彼女の愛犬エリザベッタの前に大好物を置いてひたすらお預けをした挙句、届かない場所に餌を移動させた時のエリザベッタのあのなんとも言えない表情の次くらいには好きだ。
この残念な王子様を次はどうからかってやろうかと思うだけで笑いが止まらない。
「分かりましたわ。わたくしの旦那様
婚約発表は王国一盛大で華やかなものにしましょう」
「誰がお前の旦那などになるものか!俺はそろそろ城に戻る。公爵に挨拶に行くからお前も来い。」
フリーディアにこれだけの暴言の限りを尽くしておきながら腐っても王族のアルフレッド、さすがに最低限のマナーは心得ている。
眉を釣り上げたままそういってずんずんと温室を出て行くアルフレッドにフリーディアは一歩たりとも動かぬままライムグリーンをゆっくりと細めた。
「誰に命令をしているんです?アルフレッド殿下。
あら、まさかルファリアお姉様の可愛い可愛い親愛なる妹のわたくしに?
あらあら、そんな、本当に?だって、ねえ…そんなわけないですわよね、アルフレッド殿下。

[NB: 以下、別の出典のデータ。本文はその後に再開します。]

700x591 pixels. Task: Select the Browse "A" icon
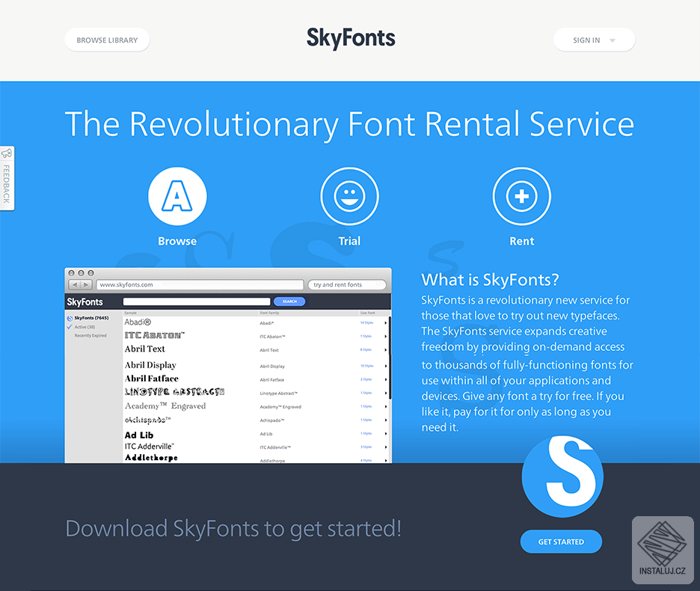176,195
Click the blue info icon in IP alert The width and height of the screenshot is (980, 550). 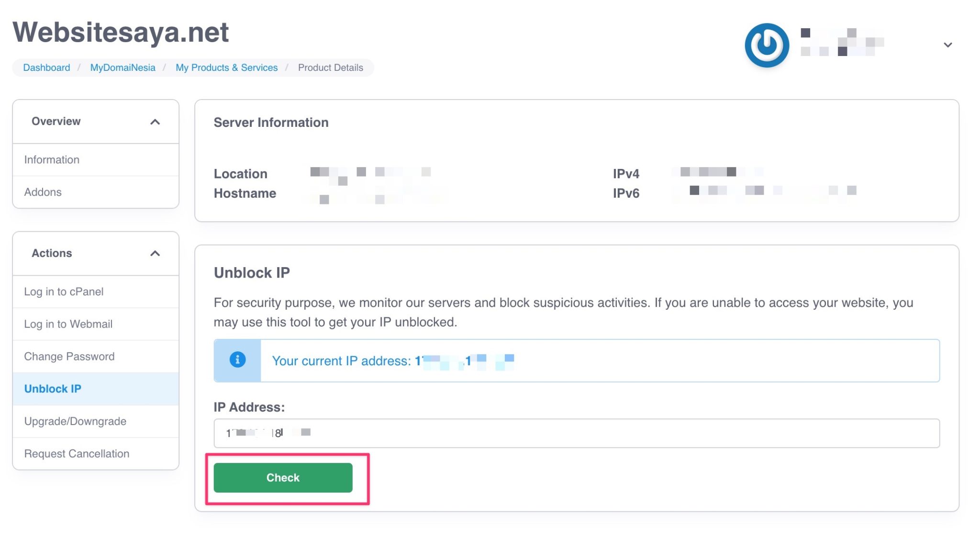click(x=237, y=359)
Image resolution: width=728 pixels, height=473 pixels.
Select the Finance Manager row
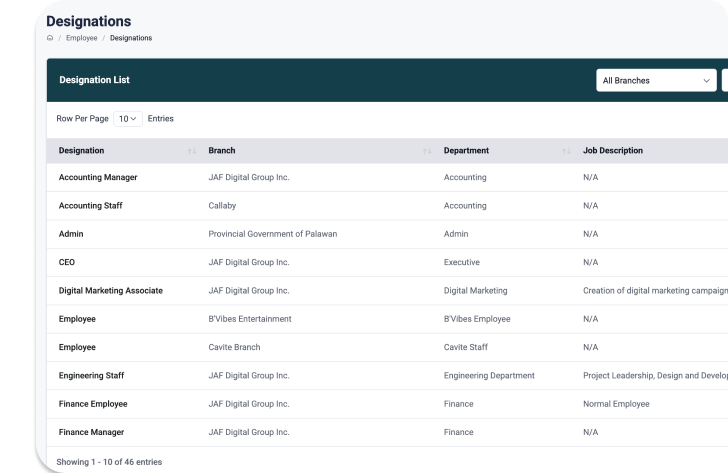click(x=91, y=432)
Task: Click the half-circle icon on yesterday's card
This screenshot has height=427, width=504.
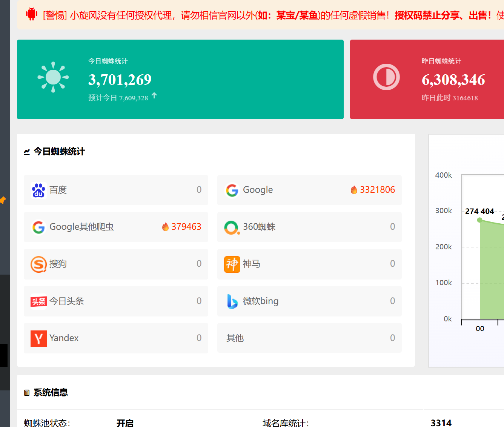Action: (386, 77)
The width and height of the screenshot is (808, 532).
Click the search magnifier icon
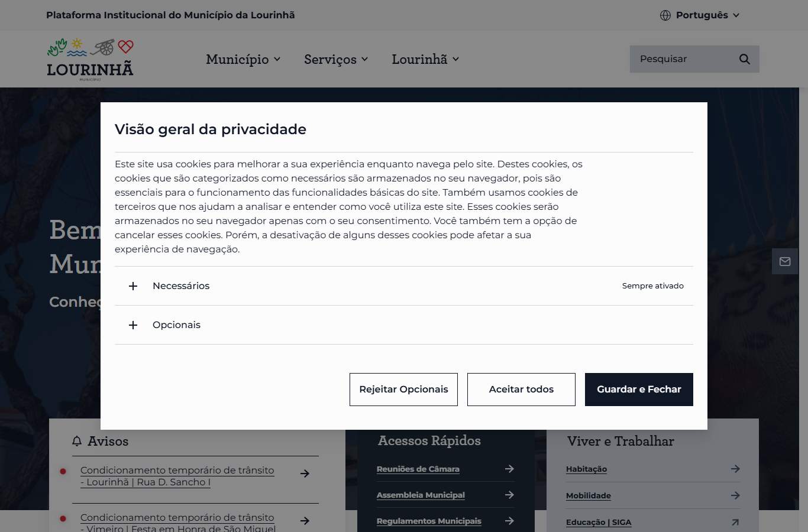click(744, 59)
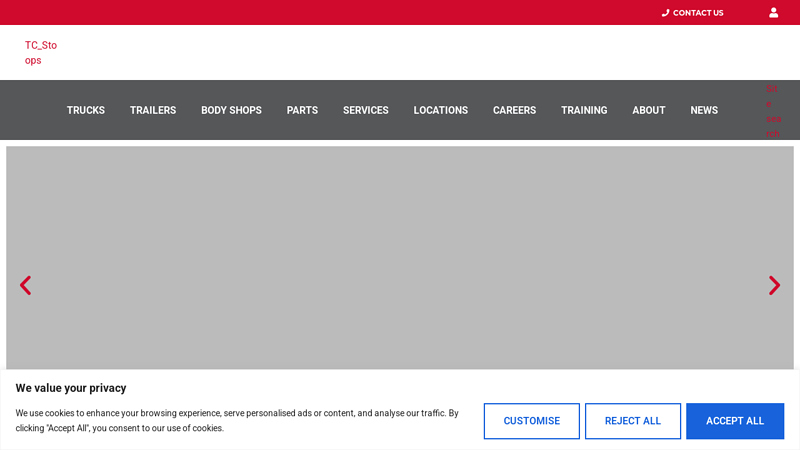Screen dimensions: 800x450
Task: Go to the Parts section
Action: click(x=302, y=111)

ああ、そういえば、お姉様ったらわたくしの言う事でしたら何でも信じてしまうのですわ。
とっても愚かですわよね。まあ、それだけわたくしを信頼してくださっているのでしょうね」
「………公爵閣下へ挨拶に行く、ので、ご一緒願えないでしょうか。フリーディア嬢」
顔を真っ赤にしてしばらくふるふる震えたのちぎこちなく片膝をついてフリーディアを見上げたアルフレッドに彼女は満面の笑みを浮かべた。
「ええ、もちろんですわ。アルフレッド殿下」
絵面だけみれば美麗な騎士が美しい少女に膝をつくようなまるで絵画の一部のようなその光景である。

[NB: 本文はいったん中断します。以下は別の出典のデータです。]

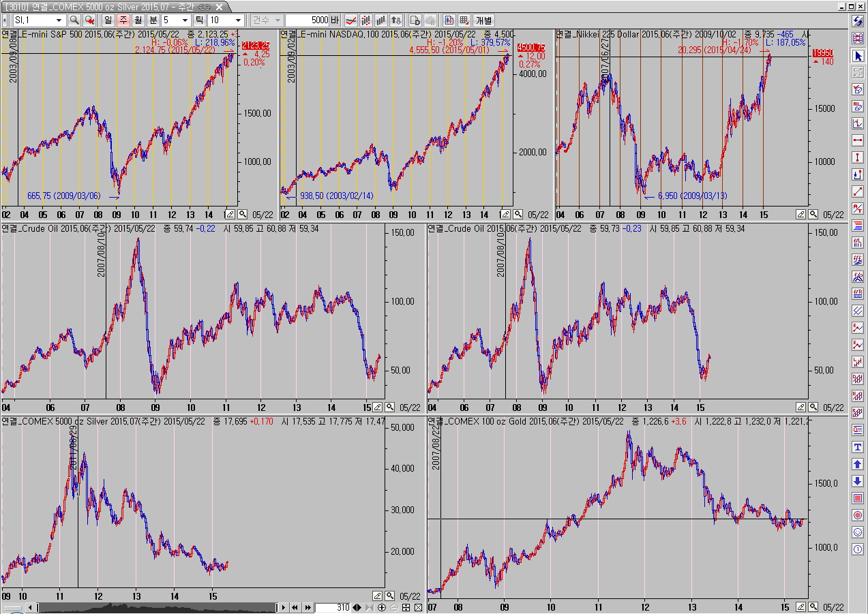Click the 개별 button in toolbar

[x=483, y=20]
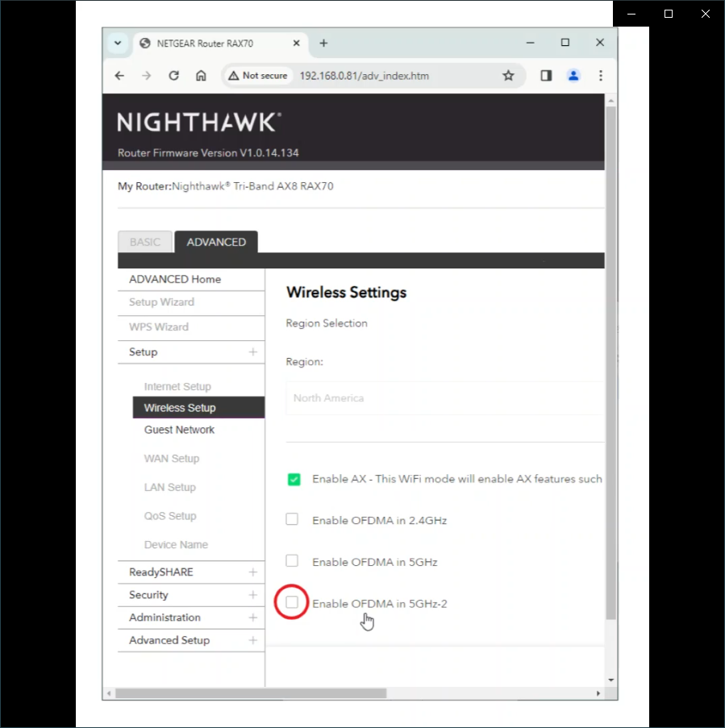This screenshot has width=725, height=728.
Task: Open the tab search chevron dropdown
Action: click(118, 44)
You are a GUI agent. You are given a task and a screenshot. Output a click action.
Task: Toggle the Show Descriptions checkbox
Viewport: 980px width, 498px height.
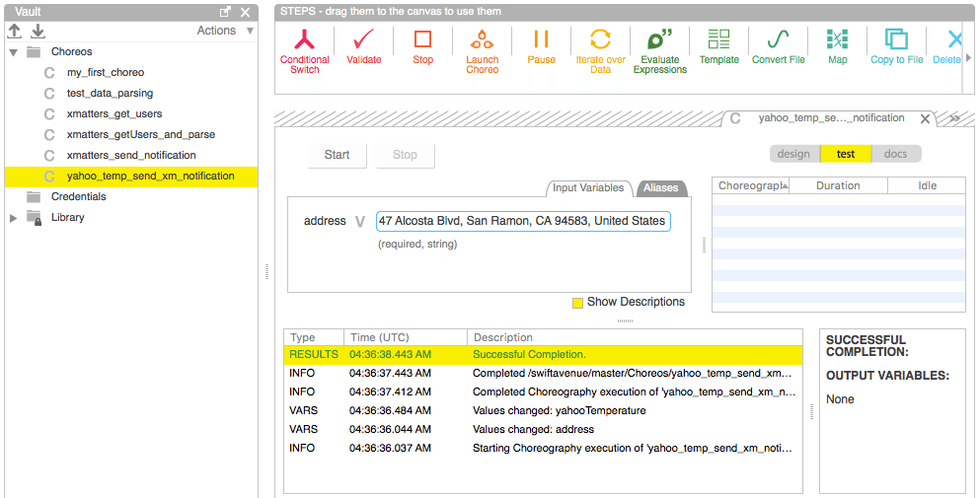click(x=578, y=303)
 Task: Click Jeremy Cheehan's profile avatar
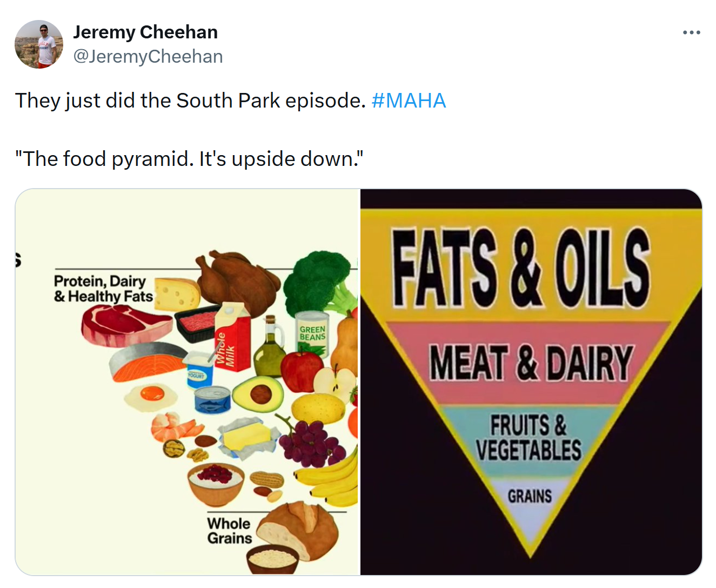tap(39, 44)
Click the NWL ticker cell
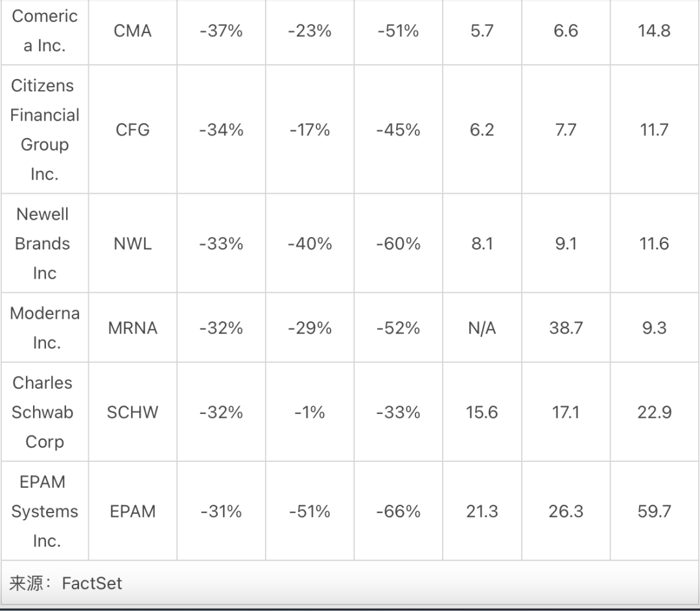700x611 pixels. click(133, 244)
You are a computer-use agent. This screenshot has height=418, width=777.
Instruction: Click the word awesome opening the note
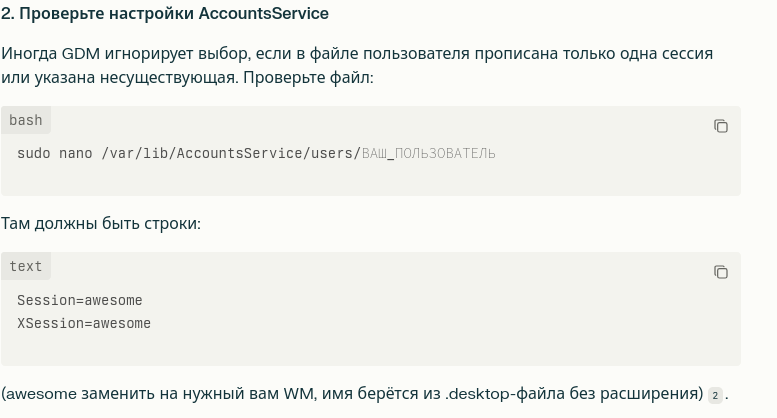click(41, 394)
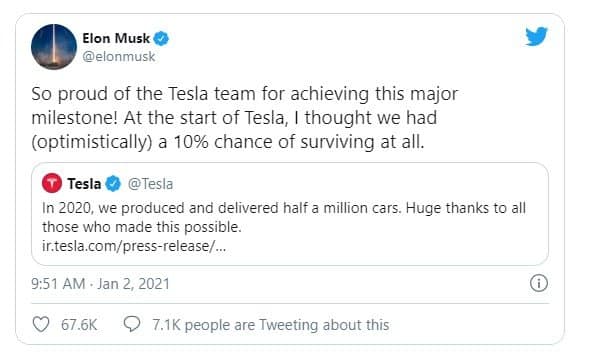Click the tweet info circle icon

pos(539,283)
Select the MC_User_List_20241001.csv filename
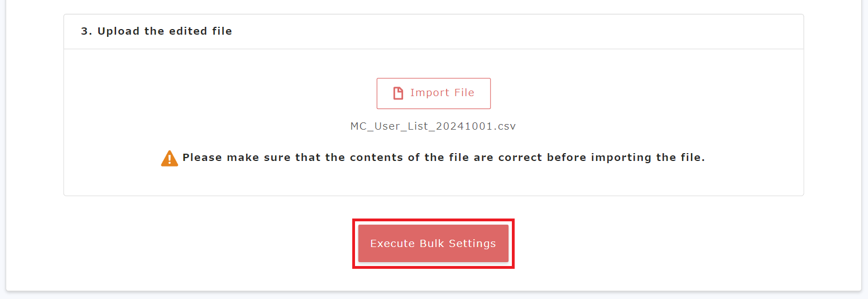The image size is (868, 299). coord(433,126)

アルフレッドの眉間のシワさえなければ美しい2人の仲睦まじい様子に、何も知らない者はうっとりする事間違いなしだ。
王子を跪かせ大満足のフリーディアに対し、まんまとマセガキの思うがままにコロコロ転がされたアルフレッドはあの失礼な従者カロンを5人集めても足りない程の猛烈な屈辱に襲われていた。
この女ともし結婚なんかしてしまったら、いろいろなものを残さず絞り尽くされて惨めな生活に陥る事だろう。
新しいおもちゃを見つけた子供のように爛々と輝くライムグリーンと、恐ろしい程美しい非の打ち所のない少女の微笑みに鳥肌を立たせながらアルフレッドは戦慄した。
いったいなにをどうすればあの人の良い公爵夫妻からこんなモンスターが誕生してくるのか不思議でならない。